'''
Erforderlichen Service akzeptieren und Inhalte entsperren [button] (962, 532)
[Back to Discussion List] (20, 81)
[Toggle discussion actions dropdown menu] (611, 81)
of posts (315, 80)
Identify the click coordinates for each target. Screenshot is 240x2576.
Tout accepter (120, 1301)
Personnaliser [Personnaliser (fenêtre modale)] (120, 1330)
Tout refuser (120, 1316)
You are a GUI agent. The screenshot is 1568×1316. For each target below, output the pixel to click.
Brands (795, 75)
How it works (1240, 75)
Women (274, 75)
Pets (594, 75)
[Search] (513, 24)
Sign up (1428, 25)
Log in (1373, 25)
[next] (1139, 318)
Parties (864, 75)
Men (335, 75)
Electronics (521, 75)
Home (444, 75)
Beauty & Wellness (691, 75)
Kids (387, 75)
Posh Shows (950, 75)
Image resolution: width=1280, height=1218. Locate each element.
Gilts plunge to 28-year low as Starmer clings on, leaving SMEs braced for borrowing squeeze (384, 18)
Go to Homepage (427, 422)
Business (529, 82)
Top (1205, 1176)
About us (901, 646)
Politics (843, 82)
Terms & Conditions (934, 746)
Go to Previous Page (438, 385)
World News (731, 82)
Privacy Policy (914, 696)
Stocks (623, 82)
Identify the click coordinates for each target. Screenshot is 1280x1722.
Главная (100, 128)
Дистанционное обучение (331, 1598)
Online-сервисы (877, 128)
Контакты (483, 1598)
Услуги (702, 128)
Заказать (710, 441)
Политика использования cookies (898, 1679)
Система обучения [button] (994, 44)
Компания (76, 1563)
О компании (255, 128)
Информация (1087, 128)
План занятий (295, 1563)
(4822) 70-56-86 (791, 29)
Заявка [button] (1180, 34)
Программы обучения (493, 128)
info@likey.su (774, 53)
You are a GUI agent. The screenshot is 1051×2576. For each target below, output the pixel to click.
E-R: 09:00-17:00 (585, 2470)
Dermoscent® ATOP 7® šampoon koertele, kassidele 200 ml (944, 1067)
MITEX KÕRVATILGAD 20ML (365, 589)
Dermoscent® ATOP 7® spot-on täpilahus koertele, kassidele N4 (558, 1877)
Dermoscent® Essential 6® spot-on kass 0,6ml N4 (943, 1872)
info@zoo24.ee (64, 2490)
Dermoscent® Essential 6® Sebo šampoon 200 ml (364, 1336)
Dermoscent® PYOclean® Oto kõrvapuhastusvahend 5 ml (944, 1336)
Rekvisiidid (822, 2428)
'''
Short task: Reproduce every line from the beginning down to the line containing "info@likey.su (774, 53)", replacing "Privacy Policy" with "Privacy Notice" and leaving everything else unchanged.

Solution for this problem:
Erforderlichen Service akzeptieren und Inhalte entsperren [button] (962, 532)
[Back to Discussion List] (20, 81)
[Toggle discussion actions dropdown menu] (611, 81)
of posts (315, 80)
Identify the click coordinates for each target. Screenshot is 240x2576.
Tout accepter (120, 1301)
Personnaliser [Personnaliser (fenêtre modale)] (120, 1330)
Tout refuser (120, 1316)
You are a GUI agent. The screenshot is 1568×1316. For each target below, output the pixel to click.
Brands (795, 75)
How it works (1240, 75)
Women (274, 75)
Pets (594, 75)
[Search] (513, 24)
Sign up (1428, 25)
Log in (1373, 25)
[next] (1139, 318)
Parties (864, 75)
Men (335, 75)
Electronics (521, 75)
Home (444, 75)
Beauty & Wellness (691, 75)
Kids (387, 75)
Posh Shows (950, 75)
Image resolution: width=1280, height=1218. Locate each element.
Gilts plunge to 28-year low as Starmer clings on, leaving SMEs braced for borrowing squeeze (384, 18)
Go to Homepage (427, 422)
Business (529, 82)
Top (1205, 1176)
About us (901, 646)
Politics (843, 82)
Terms & Conditions (934, 746)
Go to Previous Page (438, 385)
World News (731, 82)
Privacy Notice (914, 696)
Stocks (623, 82)
Identify the click coordinates for each target. Screenshot is 1280x1722.
Главная (100, 128)
Дистанционное обучение (331, 1598)
Online-сервисы (877, 128)
Контакты (483, 1598)
Услуги (702, 128)
Заказать (710, 441)
Политика использования cookies (898, 1679)
Система обучения [button] (994, 44)
Компания (76, 1563)
О компании (255, 128)
Информация (1087, 128)
План занятий (295, 1563)
(4822) 70-56-86 (791, 29)
Заявка [button] (1180, 34)
Программы обучения (493, 128)
info@likey.su (774, 53)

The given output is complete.